=== Documentfragment ===
ECLI:NL:RBROT:2023:11782

Rechtbank Rotterdam

Datum uitspraak
1 december 2023
Publicatiedatum
14 december 2023
Zaaknummer
10448265 CV EXPL 23-10399
Instantie
Rechtbank Rotterdam
Type
Uitspraak
Rechtsgebied
Civiel recht
Procedures
  • Eerste aanleg - enkelvoudig
Vindplaatsen
  • Rechtspraak.nl
AI samenvatting door LexboostAutomatisch gegenereerd

Civiele procedure over causaal verband tussen gebrekkig balkon en vochtproblemen

In deze civiele procedure, behandeld door de kantonrechter van de Rechtbank Rotterdam, staat de vraag centraal of er een causaal verband bestaat tussen een gebrekkig balkon en de vochtproblemen die zich hebben voorgedaan in de woningen van de eiser. De eiser, eigenaar van een pand in Rotterdam, heeft huurders die klachten hebben geuit over vochtproblemen. De gedaagde, die eerder eigenaar was van een naastgelegen woning, heeft een balkon laten plaatsen, wat mogelijk de oorzaak van de klachten zou kunnen zijn. Na een onderzoek door de Lekdetectiecentrale (LDC) en een tegenonderzoek door EDL-gevelspecialist, wordt de aansprakelijkheid van de gedaagde betwist. De kantonrechter oordeelt dat het causaal verband tussen het door de eiser gestelde gebrek en de schade niet is komen vast te staan. De gedaagde heeft zijn aansprakelijkheid in eerste instantie erkend, maar kan deze intrekken nu de oorzaak van de schade niet vaststaat. De vordering van de eiser wordt afgewezen, en hij wordt veroordeeld in de proceskosten van de gedaagde. Het vonnis is uitvoerbaar bij voorraad.
===
Uit te voeren:
(1) Zet de belangrijkste feiten uit de alinea van het documentfragment die begint met „In deze civiele procedure" beknopt in een opsomming.
(2) Vertaal deze zin uit het documentfragment naar het Engels: „De kantonrechter oordeelt dat het causaal verband tussen het door de eiser gestelde gebrek en de schade niet is komen vast te staan."
=== Ruwe gegevens ===
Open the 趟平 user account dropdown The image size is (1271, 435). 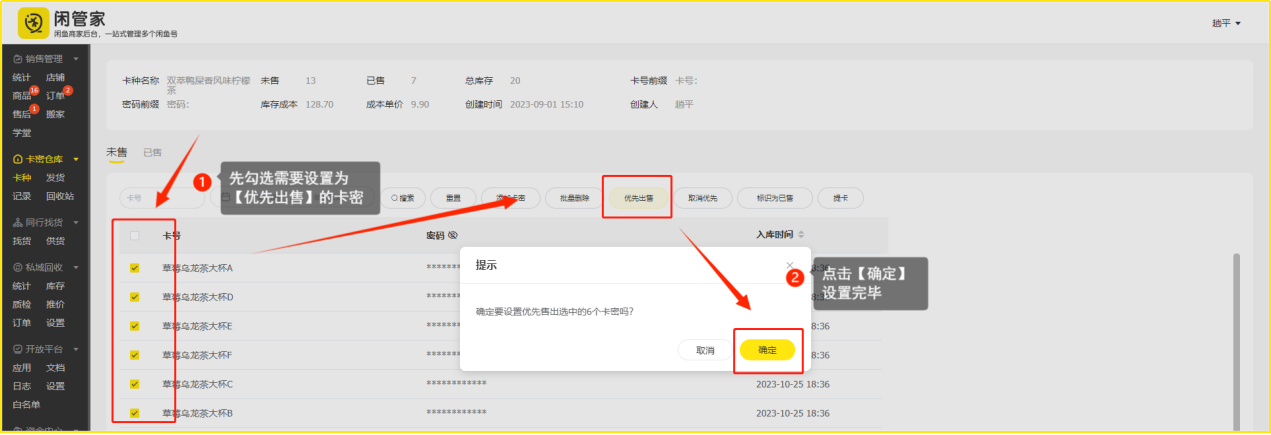[x=1226, y=23]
===
Uitwerkingen:
(1)
- De kantonrechter van de Rechtbank Rotterdam beoordeelt of er een causaal verband is tussen een gebrekkig balkon en vochtproblemen in de woningen van de eiser.
- De eiser is eigenaar van een pand in Rotterdam. Zijn huurders klagen over vochtproblemen.
- De gedaagde was eerder eigenaar van een naastgelegen woning en liet een balkon plaatsen. Dat balkon is mogelijk de oorzaak van de klachten.
- Na een onderzoek door de Lekdetectiecentrale (LDC) en een tegenonderzoek door EDL-gevelspecialist wordt de aansprakelijkheid van de gedaagde betwist.
- Het causaal verband tussen het gestelde gebrek en de schade is niet komen vast te staan.
- De gedaagde erkende eerst zijn aansprakelijkheid. Hij mag die erkenning intrekken nu de oorzaak van de schade niet vaststaat.
- De vordering van de eiser wordt afgewezen en hij moet de proceskosten van de gedaagde betalen.
- Het vonnis is uitvoerbaar bij voorraad.

(2) The subdistrict court judge rules that the causal link between the defect alleged by the claimant and the damage has not been established.